_Task_. The records follow. Print, word for word, the first line through the "Vue carte (408, 479)" line.

[Records drawn from a dataset]
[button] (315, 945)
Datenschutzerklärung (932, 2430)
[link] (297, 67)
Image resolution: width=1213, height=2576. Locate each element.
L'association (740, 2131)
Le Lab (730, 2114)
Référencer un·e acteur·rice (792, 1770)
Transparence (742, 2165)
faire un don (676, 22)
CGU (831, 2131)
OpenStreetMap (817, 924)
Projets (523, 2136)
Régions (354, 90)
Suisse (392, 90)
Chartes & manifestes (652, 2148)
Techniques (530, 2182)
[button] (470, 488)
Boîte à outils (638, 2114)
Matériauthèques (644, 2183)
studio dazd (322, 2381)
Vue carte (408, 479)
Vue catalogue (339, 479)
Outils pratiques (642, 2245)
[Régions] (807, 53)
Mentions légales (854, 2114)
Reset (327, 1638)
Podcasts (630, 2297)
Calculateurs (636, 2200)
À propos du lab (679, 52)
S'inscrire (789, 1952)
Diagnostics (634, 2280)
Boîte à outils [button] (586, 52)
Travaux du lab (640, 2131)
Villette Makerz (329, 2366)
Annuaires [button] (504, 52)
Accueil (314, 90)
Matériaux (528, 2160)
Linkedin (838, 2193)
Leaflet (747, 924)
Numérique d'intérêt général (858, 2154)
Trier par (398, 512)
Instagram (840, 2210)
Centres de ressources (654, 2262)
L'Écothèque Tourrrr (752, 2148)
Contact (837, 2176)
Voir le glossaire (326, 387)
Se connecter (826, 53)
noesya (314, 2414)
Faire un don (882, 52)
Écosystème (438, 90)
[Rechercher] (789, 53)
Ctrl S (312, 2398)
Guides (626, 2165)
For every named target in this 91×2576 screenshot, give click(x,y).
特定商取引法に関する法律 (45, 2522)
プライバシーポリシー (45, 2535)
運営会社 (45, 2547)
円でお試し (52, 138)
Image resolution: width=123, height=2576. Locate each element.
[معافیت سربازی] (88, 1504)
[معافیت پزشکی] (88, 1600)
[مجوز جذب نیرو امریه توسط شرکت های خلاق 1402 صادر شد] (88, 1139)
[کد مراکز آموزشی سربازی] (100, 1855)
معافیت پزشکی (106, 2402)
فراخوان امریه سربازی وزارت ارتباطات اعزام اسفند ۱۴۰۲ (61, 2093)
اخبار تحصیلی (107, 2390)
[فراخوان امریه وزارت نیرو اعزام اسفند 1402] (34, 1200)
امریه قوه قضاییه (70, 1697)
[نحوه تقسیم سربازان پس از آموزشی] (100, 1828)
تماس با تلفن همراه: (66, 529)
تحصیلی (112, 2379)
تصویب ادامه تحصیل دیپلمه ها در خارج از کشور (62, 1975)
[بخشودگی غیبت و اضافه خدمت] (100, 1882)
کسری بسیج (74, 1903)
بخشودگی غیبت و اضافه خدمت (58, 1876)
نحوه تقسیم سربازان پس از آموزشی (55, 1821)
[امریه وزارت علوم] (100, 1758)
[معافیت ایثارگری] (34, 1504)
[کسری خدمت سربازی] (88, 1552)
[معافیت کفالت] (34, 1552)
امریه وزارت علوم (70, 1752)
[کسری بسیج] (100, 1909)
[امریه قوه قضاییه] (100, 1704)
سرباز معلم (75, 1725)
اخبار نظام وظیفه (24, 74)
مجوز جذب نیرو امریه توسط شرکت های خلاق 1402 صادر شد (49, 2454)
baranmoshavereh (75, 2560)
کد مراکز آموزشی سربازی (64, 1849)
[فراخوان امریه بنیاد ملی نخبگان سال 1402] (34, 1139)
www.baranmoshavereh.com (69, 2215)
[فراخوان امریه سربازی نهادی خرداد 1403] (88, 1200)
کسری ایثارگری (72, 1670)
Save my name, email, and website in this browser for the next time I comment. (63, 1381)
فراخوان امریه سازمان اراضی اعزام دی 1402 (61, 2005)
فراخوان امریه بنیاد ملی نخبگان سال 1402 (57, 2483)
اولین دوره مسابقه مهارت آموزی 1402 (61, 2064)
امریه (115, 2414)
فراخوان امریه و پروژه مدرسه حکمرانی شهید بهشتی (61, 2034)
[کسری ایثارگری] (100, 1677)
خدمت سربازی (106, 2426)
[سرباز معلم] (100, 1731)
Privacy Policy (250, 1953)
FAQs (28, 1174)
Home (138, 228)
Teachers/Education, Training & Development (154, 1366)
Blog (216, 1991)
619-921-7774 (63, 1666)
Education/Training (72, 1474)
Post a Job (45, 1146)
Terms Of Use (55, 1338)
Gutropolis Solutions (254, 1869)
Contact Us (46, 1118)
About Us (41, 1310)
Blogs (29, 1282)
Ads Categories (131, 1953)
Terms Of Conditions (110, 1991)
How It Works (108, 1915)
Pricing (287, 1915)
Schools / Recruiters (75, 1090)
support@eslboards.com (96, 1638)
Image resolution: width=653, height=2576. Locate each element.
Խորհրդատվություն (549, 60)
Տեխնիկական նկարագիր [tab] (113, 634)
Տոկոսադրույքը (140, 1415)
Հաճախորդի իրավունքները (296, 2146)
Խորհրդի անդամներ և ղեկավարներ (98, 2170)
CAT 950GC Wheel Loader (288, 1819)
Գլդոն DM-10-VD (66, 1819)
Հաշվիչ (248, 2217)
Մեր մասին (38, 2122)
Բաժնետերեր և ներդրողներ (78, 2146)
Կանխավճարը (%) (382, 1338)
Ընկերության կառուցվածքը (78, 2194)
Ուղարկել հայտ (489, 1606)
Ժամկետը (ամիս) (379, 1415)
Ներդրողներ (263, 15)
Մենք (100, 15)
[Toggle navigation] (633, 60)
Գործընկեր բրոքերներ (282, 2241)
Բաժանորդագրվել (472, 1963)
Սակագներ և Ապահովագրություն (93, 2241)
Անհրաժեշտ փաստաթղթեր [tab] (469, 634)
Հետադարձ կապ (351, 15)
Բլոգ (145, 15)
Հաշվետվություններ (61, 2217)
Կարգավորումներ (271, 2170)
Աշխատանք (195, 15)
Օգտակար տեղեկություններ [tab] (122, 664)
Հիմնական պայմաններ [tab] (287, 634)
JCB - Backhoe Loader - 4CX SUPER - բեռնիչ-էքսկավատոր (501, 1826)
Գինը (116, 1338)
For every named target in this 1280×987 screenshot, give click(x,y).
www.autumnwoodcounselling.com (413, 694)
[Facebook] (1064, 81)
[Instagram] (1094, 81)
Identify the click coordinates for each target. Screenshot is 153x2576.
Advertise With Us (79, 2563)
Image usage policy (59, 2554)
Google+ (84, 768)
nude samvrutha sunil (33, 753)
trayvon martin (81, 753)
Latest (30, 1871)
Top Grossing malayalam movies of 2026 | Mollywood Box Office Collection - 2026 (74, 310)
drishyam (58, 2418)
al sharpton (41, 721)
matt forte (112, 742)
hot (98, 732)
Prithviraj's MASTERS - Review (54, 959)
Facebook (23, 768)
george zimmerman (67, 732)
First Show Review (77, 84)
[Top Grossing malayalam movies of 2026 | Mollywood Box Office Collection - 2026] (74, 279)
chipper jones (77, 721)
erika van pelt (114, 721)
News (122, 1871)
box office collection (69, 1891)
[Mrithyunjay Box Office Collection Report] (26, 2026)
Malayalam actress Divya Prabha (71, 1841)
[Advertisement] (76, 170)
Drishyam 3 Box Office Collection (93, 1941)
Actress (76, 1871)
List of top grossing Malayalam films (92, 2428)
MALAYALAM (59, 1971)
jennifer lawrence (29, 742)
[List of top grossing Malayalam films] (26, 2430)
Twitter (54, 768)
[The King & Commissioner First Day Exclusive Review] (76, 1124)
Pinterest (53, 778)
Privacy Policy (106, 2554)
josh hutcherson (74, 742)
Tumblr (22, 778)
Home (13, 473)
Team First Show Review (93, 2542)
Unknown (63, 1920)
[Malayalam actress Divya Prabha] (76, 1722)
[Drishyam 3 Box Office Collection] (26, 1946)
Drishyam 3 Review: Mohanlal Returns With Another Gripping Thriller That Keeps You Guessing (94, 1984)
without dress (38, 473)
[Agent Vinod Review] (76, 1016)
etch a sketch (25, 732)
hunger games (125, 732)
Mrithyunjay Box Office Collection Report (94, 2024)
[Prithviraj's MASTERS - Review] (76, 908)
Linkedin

_Answer to this task_.
[button] (315, 945)
Datenschutzerklärung (932, 2430)
[link] (297, 67)
Image resolution: width=1213, height=2576. Locate each element.
L'association (740, 2131)
Le Lab (730, 2114)
Référencer un·e acteur·rice (792, 1770)
Transparence (742, 2165)
faire un don (676, 22)
CGU (831, 2131)
OpenStreetMap (817, 924)
Projets (523, 2136)
Régions (354, 90)
Suisse (392, 90)
Chartes & manifestes (652, 2148)
Techniques (530, 2182)
[button] (470, 488)
Boîte à outils (638, 2114)
Matériauthèques (644, 2183)
studio dazd (322, 2381)
Vue carte (408, 479)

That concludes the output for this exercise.